▶ **LIST OF TASKS**
**1)** In the researcher profiles, change "driver behavior" to "pedestrian safety" and give the passage from "He has co-authored" to "Handbook was released." with that one edit.
**2)** Write what comes next in the transportation researcher profiles, starting after their final sentence.

▶ **READING PASSAGE**
Maaza Mekuria has been working at Hawaii Department of Transportation for the last five years as Highway Performance Monitoring Systems (HPMS) Engineer. Highlights of his work in between 2017-2019 include three national webinars for the Transportation Research Board (TRB)’s and FHWA/USDOT on spatial modeling for HPMS and National Performance Monitoring Research Dataset (NPPRMDS)  travel time processing.  He has worked on research funded by the Mineta Transportation Institute (MTI) at San Jose State involved classifying streets based on a unique safety criteria and applying an origin and destination matrix to evaluate network fitness and highlight possible improvements. Specifically for this project, Maaza developed a network modeling tool that computes connectivity and travel time measures based on the classification metrics of traffic stress criteria (which was developed with Dr. Peter Furth and Dr. Hilary Nixon) for a regional network. The complete research document may be found at the URL http://transweb.sjsu.edu/project/1005.html. An accompanying web mapping of the project area is accessible from the URL http://www.axumcorp.com/bikenetwork.htm by clicking on San Jose or Boston mapping links.

UDEME NDON, PhD

Udeme Ndon is a professor in the Civil and Environmental Engineering at San Jose State University. He joined San Jose State University in the Fall of 1996 as an assistant professor. He was promoted to associate professor with tenure effective from Fall of 2001 and to full professor effective from Fall of 2007. He teaches Environmental Engineering courses including courses in environmental sustainability and reactor design for water and wastewater purification. He served as the Chairman of the Civil and Engineering Department for eight years (August 2008 – August 2016).

ANURAG PANDE, PhD

Dr. Pande’s research interests include observational data-based decision making for transportation engineering, community engagement, emergency evacuation, service-learning, and scholarship of teaching. He serves on two Transportation Research Board (TRB) Committees as a member: Safety Data, Analysis, and Evaluation (ANB 20) and Emergency Evacuation (ABR 30). At the institutional level Dr. Pande serves as the faculty liaison for Service-Learning and leads Cal Poly’s community engagement effort from a curriculum perspective. His role is to engage with the faculty and local community to encourage local communities to apply expertise that exist in the academia to support efficient and equitable decision making.

He has co-authored close to 30 manuscripts that have been either published or are forthcoming in peer reviewed journals. He has worked on several sponsored projects including a study on driver behavior funded by the National Science Foundation. He was also one of the invited speakers on “Changes in Traffic Safety Policies and Regulations in 7 Countries (1950-2010)” at 2012 International Workshop organized by IATSS (International Association of Traffic and Safety Sciences) at the United Nations University in Tokyo. He is the editor of the recently released 7th edition of Traffic Engineering Handbook (TEH) published by ITE (Institute of Transportation Engineers). The TEH is a widely recognized reference among the traffic engineering practitioners since 1941 when the 1st edition of the Handbook was released.

▶ **AVAILABLE DATA**
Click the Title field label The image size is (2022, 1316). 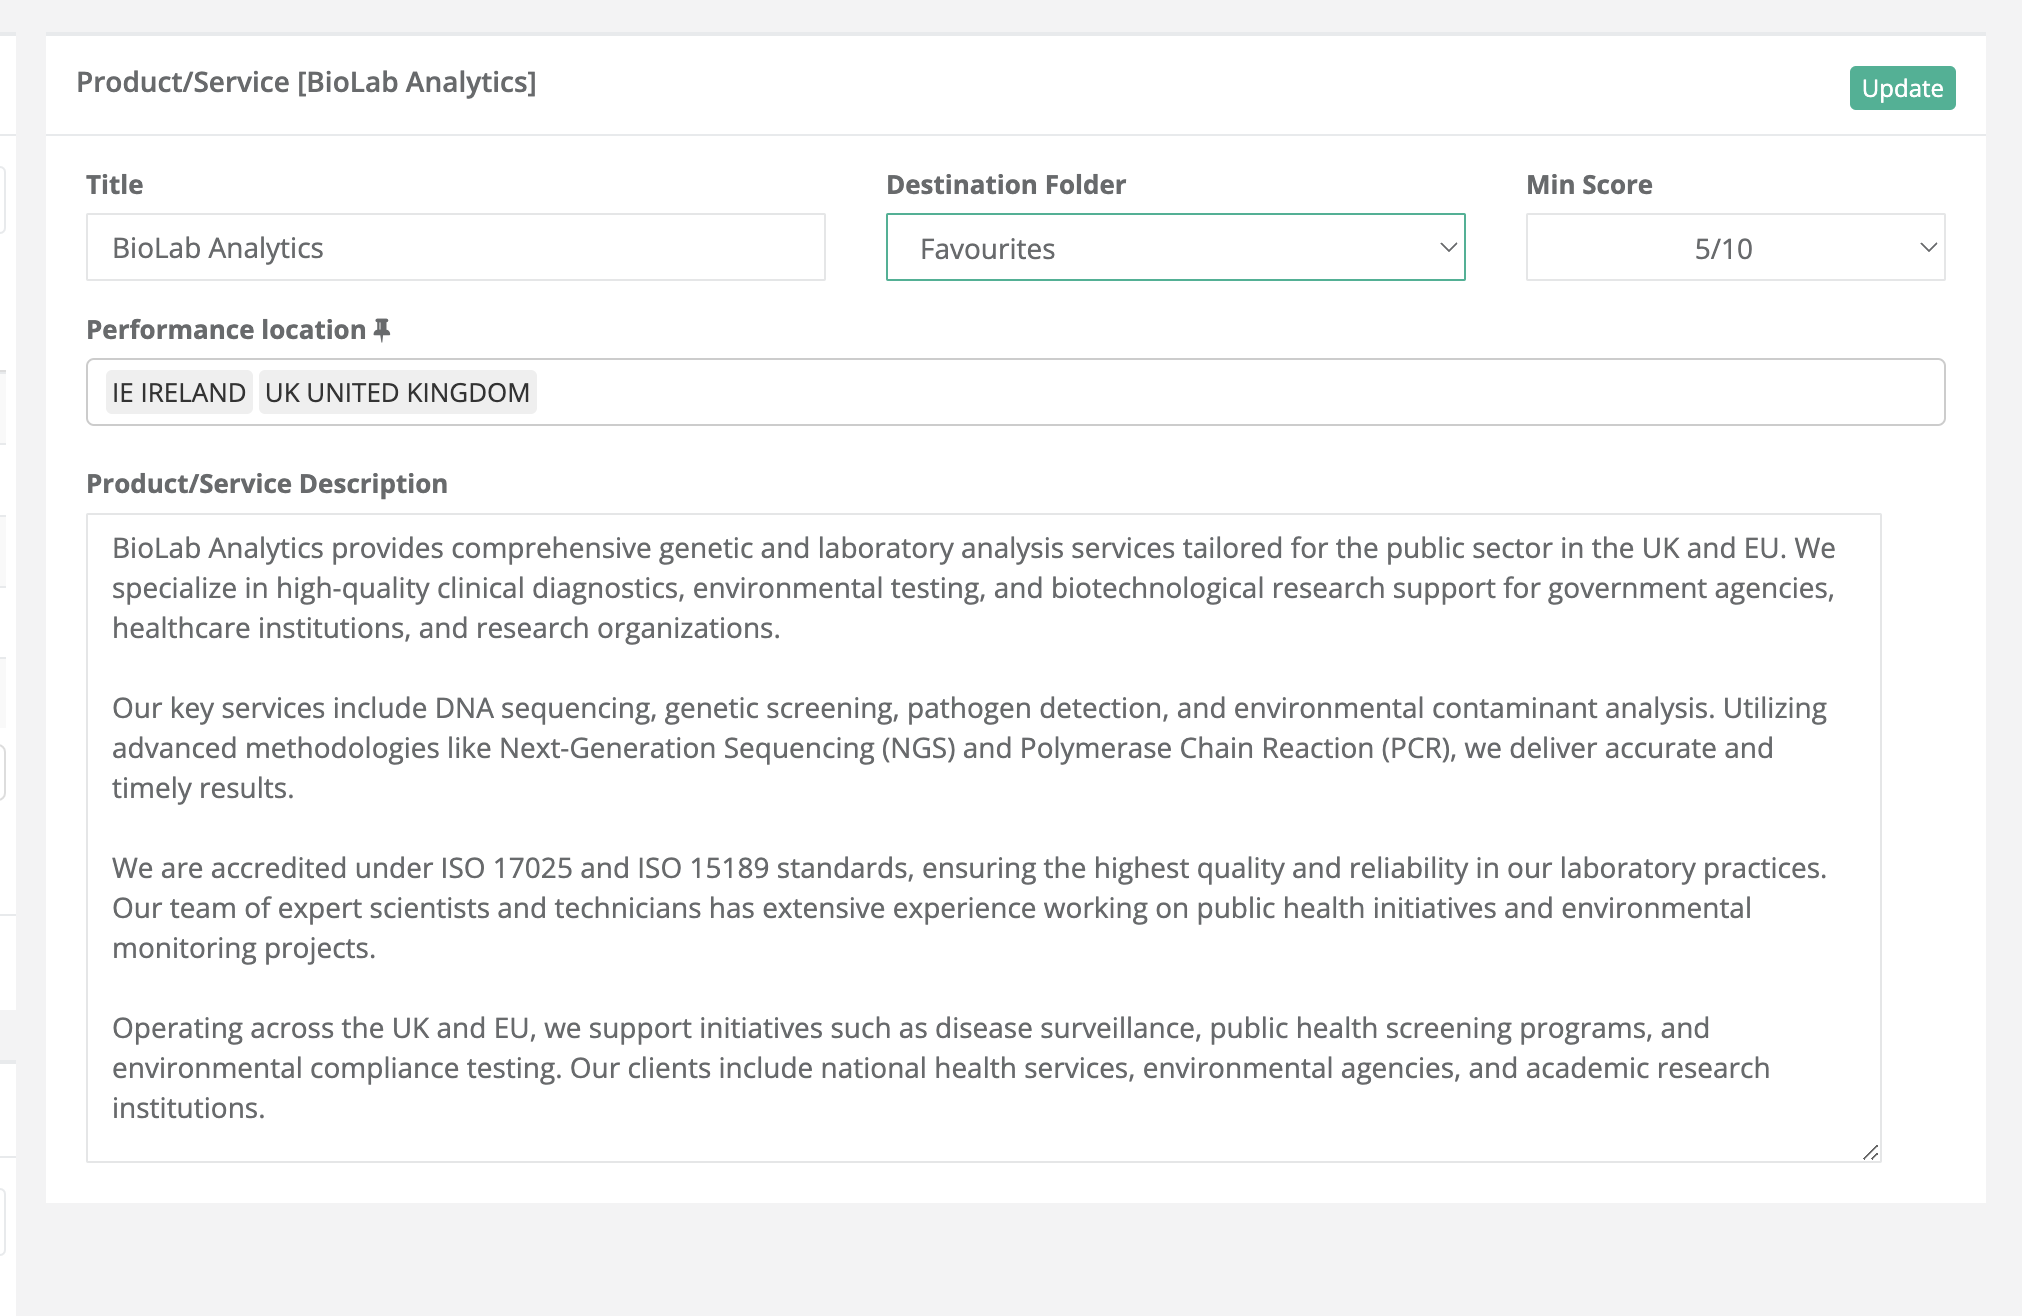tap(114, 184)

▶ **RESULTS**
**1)**
He has co-authored close to 30 manuscripts that have been either published or are forthcoming in peer reviewed journals. He has worked on several sponsored projects including a study on pedestrian safety funded by the National Science Foundation. He was also one of the invited speakers on “Changes in Traffic Safety Policies and Regulations in 7 Countries (1950-2010)” at 2012 International Workshop organized by IATSS (International Association of Traffic and Safety Sciences) at the United Nations University in Tokyo. He is the editor of the recently released 7th edition of Traffic Engineering Handbook (TEH) published by ITE (Institute of Transportation Engineers). The TEH is a widely recognized reference among the traffic engineering practitioners since 1941 when the 1st edition of the Handbook was released.

**2)**
ERIC PETERSON

Eric C. Peterson is a transportation policy advisor, currently addressing infrastructure funding and finance, public transportation, and intercity and high-speed passenger rail issues. In his career he has played key roles in many major transportation improvement initiatives in the Washington, D.C. Metropolitan area and has held significant leadership roles on Capitol Hill, with national and regional transportation associations, and within the U.S. Department of Transportation where he was the first Deputy Administrator of the Research and Innovative Technology Administration. Outside of his transportation engagements, Eric Peterson is a former Deputy Under Secretary for Travel and Tourism at the U.S. Department of Commerce and a former Executive Director of the U.S. Consumer Product Safety Commission. He also served for many years on the Arlington County, Virginia Economic Development Commission where he was Chairman of its Tourism Committee. An active member of the Transportation Research Board Intercity and High-Speed Rail Committee (AR010) and former member of the American Public Transportation Association’s Intercity and High-Speed Passenger Rail Committee, Eric earned his undergraduate degree in Political Science from Nebraska Wesleyan University and his Masters degree from the School of Public Communication at Boston University. He is also a research associate with the Mineta Transportation Institute at San Jose State University and is associated with the George Washington University Institute for Corporate Responsibility.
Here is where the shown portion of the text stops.